While trying to get through some difficult years when alcoholics were a problem in my life I learned the serenity prayer:
God grant me the serenity
to accept the things I cannot change;
courage to change the things I can;
and wisdom to know the difference.
This is an interesting little prayer, whether you believe in God, a god, a higher power, a being more powerful than yourself, or even something else…… replace God in the prayer with “Oh Great Canoe Paddler”, or whatever floats your boat.
But the essence is to accept things that cannot be changed, be strong enough to change things in our power to change, and, interestingly enough — I will paraphrase a bit — to not be so stupid that we cannot tell the difference.
Reworded to “Mark-Speak” it would say:
Give me peace
to accept what I can do nothing about
power and bravery to change what I can
and the ability to see the difference between change and acceptance.
When Dad died I could not change the fact that he had cancer, that he went to a care facility for the last several days of his life and that he eventually died. I also could not change how I felt at the time but I could accept that I had feelings and eventually I could recognize that I could change those feelings into happiness by remembering all the good things our family did together — like running out of gas on the Mossyrock hill or cutting the junipers out of the hillside at our home in Kirkland………or learning how to fly fish and tie my own flies and catching fish when others were being skunked……or being taught how to cook, sew and do my own laundry.
All of the above shows each of the three elements.
How does one accept something that happens to them when there is nothing they did to cause it, nothing they can do to change it and whatever they do it will just get worse and the only hope is some experimental drug that MIGHT help?
See http://www.ninds.nih.gov/disorders/inclusion_body_myositis/inclusion_body_myositis.htm for what follows in this article.
Damn, that sucks, doesn’t it?
No cure, no treatment, and it is going to get worse.
Damn, THAT REALLY SUCKS, doesn’t it?
OK, I’ve got it. Four neurologists say I have it, a muscle biopsy confirms I have it. And, I have probably had it for about three years (when the first neurologist said I had it and suggested a muscle biopsy). And I had it two years ago when the second neurologist said I had it. And, I had it about two months ago when the third neurologist said I had it and referred me to the University of Washington neurologist who said I had it and suggested a muscle biopsy also.
Four neurologists said I had IBM. Each of them said I should have a muscle biopsy. I finally accepted it. FINALLY. Guess I finally took that first step.

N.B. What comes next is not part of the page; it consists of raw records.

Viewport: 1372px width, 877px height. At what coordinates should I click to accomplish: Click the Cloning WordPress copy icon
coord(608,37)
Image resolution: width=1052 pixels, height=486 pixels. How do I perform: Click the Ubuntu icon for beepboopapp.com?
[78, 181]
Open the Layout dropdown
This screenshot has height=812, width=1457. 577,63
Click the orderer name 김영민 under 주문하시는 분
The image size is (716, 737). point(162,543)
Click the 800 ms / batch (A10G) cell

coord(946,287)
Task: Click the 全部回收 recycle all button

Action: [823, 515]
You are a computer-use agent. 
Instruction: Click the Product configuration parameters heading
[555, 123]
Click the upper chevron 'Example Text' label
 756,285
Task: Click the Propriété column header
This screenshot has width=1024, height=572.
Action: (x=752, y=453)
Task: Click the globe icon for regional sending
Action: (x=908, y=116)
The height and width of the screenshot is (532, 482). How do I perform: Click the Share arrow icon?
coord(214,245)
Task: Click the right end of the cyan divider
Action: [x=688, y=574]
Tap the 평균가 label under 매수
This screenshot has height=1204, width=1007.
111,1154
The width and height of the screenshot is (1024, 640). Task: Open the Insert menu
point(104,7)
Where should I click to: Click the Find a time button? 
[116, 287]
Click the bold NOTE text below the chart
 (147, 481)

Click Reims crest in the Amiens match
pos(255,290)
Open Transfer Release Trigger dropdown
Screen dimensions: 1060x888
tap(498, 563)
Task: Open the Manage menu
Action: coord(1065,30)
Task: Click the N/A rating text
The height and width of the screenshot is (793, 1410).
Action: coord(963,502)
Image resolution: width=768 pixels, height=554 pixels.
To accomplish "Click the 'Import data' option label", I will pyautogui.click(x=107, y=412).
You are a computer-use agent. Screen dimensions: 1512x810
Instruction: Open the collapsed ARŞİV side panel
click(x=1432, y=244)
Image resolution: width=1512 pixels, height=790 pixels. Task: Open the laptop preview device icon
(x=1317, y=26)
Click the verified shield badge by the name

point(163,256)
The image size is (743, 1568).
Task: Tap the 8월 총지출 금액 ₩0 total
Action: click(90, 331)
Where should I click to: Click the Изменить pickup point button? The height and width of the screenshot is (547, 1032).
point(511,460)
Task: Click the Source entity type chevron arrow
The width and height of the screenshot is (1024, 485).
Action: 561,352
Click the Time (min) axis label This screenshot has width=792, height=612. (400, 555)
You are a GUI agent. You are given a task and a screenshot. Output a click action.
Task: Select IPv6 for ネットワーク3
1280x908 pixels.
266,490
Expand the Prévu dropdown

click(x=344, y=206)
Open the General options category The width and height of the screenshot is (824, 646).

But, only one of them (the UW neurologist) said something that led me to believe I might be able to change the outcome of this “thing”.
He told me that a muscle biopsy was necessary to qualify me for any studies or even for a “break through” drug being developed. See http://www.nibr.com/newsroom/stories/2013Aug30_BYM338-Breakthrough-Therapy.shtml and then http://clinicaltrials.gov/show/NCT01925209 for good information on this drug and the study.
So, I accept that I have IBM — kind of funny that inclusion body myositis is abbreviated IBM since I am a GEEK and my chosen profession is in the computer world.
I decided to try and change things by accepting that I needed the muscle biopsy so that I might be able to get some help.
But, I have also accepted that I needed other help because things were getting difficult…… a taller toilet helps me get off the toilet, a recliner that lifts lets me get out of the recliner easier, a new patio set with taller chairs and a taller table lets me enjoy the deck, and I have learned that using the ramps to get out of parking lots and into stores is easier. When I do have to sit in a chair or in a booth at a restaurant and need help getting up I ask for a little boost.
Sadness is normal. I am sad that I cannot ride my bike but I wonder what would happen if I was on a tandem bike. There are other examples but I won’t go into them now.
Several things are true. I have IBM. I got the muscle biopsy. I hope I get in a study and I hope the drug works. If I do not get in a study and cannot get the drug I think Ruby and I will go out in our boat and enjoy driving while we search for the best crabbing locations, salmon locations and ling-cod locations….. and I will do what I need to do to get along with IBM — maybe wear a white shirt and dark tie — while crabbing and I’ll try and not be crabby because:
I accept what is happening to me
I’m changing what I can (remember the taller toilet)
and I cannot develop a drug that makes things better.